I’m wondering if anyone has experience, docs or benchmarks related to how OpenSearch generally performs when it comes to ML-based data such as models and dense vector data. Specifically looking for info on how the data is handled in regards to sharding and replication (if applicable) as well as memory, storage and other things to be aware of. I know some it will depend on the data itself, but am looking for general guidelines to consider. Apologies if this is too vague, I’ve poked around a bit in the docs and generally searching, but not finding a whole lot just yet.

I can help you getting some answers around your question.

Adding some details, please let me know if you need more specific details i can share that too.

So in opensearch for ML the recommendation is having ML nodes in the cluster.
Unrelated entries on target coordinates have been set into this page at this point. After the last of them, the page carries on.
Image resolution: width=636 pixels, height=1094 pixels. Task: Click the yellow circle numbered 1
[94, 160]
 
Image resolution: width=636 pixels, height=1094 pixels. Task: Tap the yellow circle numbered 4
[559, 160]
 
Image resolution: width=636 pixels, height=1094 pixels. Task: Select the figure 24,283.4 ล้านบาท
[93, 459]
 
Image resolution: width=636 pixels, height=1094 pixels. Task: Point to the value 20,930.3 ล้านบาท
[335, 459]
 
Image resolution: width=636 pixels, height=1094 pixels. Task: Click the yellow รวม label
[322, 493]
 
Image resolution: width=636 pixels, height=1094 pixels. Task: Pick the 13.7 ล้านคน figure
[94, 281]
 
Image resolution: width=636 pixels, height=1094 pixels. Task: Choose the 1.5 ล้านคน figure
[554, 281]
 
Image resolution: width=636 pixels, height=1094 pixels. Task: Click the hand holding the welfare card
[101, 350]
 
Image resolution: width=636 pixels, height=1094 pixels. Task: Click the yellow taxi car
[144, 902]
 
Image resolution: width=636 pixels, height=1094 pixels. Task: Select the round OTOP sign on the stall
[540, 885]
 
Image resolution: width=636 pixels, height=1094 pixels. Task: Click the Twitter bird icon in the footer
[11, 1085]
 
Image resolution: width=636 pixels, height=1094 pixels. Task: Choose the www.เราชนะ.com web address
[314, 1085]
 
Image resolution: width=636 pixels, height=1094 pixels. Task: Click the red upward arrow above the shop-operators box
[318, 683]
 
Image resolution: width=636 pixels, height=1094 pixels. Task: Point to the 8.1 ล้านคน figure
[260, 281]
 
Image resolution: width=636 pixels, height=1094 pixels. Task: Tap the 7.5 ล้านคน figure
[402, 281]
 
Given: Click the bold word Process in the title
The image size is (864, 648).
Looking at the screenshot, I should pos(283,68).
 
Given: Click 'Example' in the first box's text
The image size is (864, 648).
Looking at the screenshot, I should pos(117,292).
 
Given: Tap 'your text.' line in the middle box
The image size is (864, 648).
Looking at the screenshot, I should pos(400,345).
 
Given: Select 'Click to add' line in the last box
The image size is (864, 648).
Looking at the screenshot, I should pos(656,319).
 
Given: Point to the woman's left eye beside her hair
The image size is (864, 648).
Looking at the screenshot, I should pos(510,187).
Wherever there is a ML request, the request is sent to ML nodes. So no indexing non ML workloads are impacted if you are doing some ML work in cluster.

Also, currently ML models are running on CPU machines, but team is adding capabilities for GPU based machines also to run the ML workloads. This is upcoming feature, but you can always check here: Issues · opensearch-project/ml-commons · GitHub

More details around ML capabilities can be found here: About ML Commons - OpenSearch documentation

One usecase of ML that you might be interested is Semantics Search via Neural Plugin: Neural Search plugin - OpenSearch documentation

Thanks, that is helpful. I’m assuming, based loosely off reading the docs, that models get replicated across all the ML nodes?

I’m loosely familiar with the new Neural plugin, but not so sure on how to make it perform or scale.

yes the model is replicated across all ML nodes only. So once model is uploaded into OpenSearch cluster, to use the model you need to load the ML model. This will result into model get loaded into RAM of all ML nodes. So yes it get replicated and loaded on all ML nodes

@Navneet Thanks for sharing these information. Just share one update: we support running models on GPU machines from OpenSearch 2.6, read more GPU acceleration - OpenSearch documentation

@gsingers For this question " that models get replicated across all the ML nodes?" . It depends, if you load model via POST /_plugins/_ml/models/<model_id>/_load, the model will be deployed to all ML nodes. You can also deploy model to specific nodes by providing node ids like this

POST /_plugins/_ml/models/<model_id>/_load
    "node_ids": ["<node_id1>", "<node_id2>"]

@ylwu thanks for the correction. I was under impression it was not released may be I missed the release notes.

This topic was automatically closed 60 days after the last reply. New replies are no longer allowed.